___ THE DATA ___

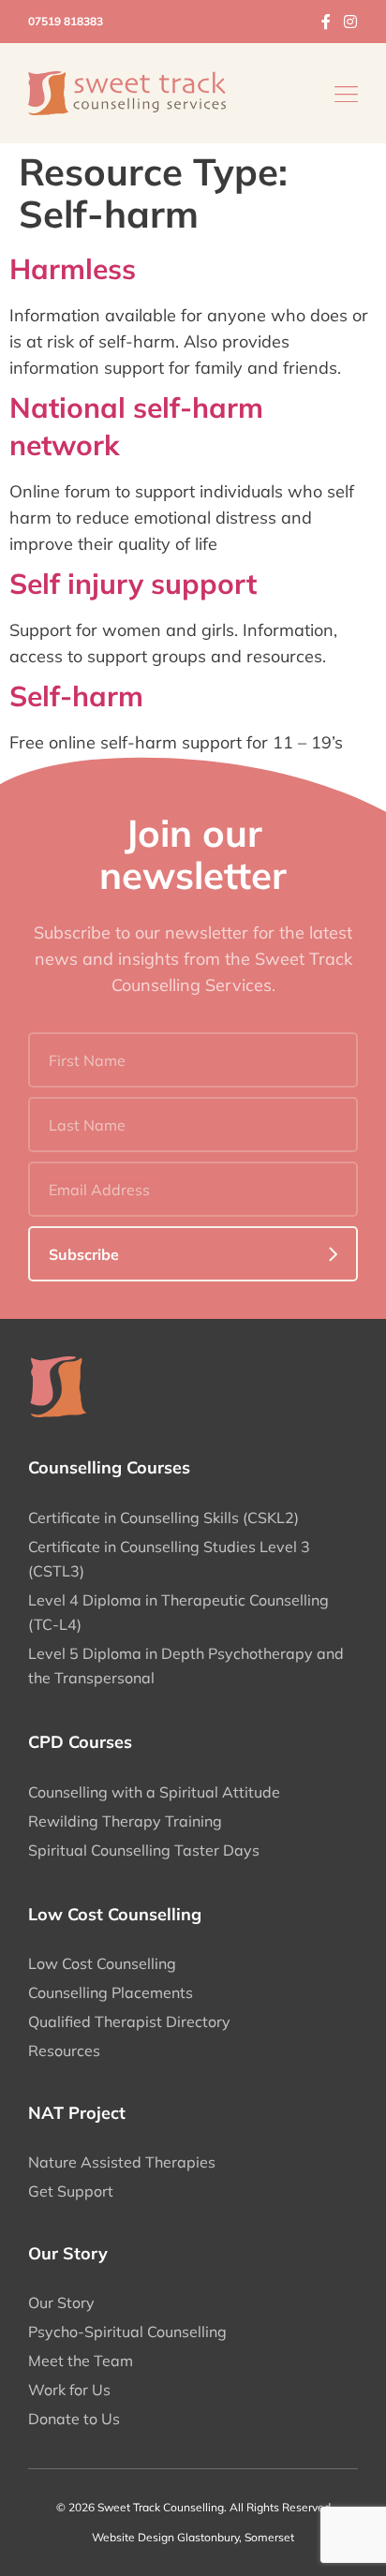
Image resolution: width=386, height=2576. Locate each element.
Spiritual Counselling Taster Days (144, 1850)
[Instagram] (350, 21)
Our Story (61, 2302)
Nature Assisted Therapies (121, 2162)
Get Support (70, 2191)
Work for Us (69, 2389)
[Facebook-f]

___
___ THE DATA ___

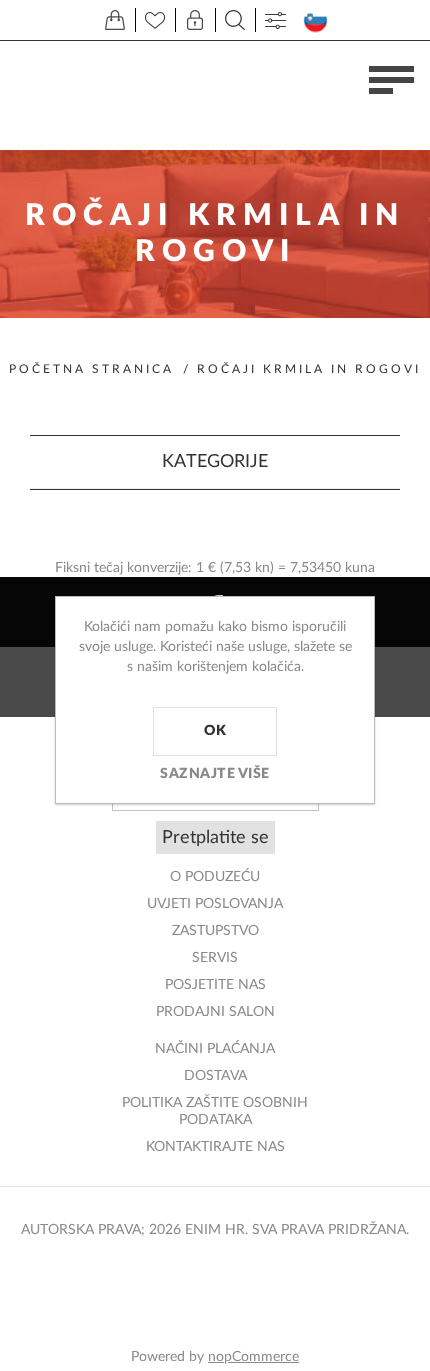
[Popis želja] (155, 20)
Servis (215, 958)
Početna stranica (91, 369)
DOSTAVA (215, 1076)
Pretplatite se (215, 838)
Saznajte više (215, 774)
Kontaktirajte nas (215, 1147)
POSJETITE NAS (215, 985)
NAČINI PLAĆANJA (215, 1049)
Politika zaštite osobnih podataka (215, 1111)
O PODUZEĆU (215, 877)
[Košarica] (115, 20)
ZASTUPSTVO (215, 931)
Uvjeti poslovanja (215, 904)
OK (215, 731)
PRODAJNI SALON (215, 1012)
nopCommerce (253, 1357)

___

* **INSTRUCTIONS TO FOLLOW**: In the listing above, find the line containing "Politika zaštite osobnih podataka (215, 1111)" and the line containing "nopCommerce (253, 1357)", then quote both, plus every line between them, exactly as written.

* **WRITTEN RESPONSE**:
Politika zaštite osobnih podataka (215, 1111)
O PODUZEĆU (215, 877)
[Košarica] (115, 20)
ZASTUPSTVO (215, 931)
Uvjeti poslovanja (215, 904)
OK (215, 731)
PRODAJNI SALON (215, 1012)
nopCommerce (253, 1357)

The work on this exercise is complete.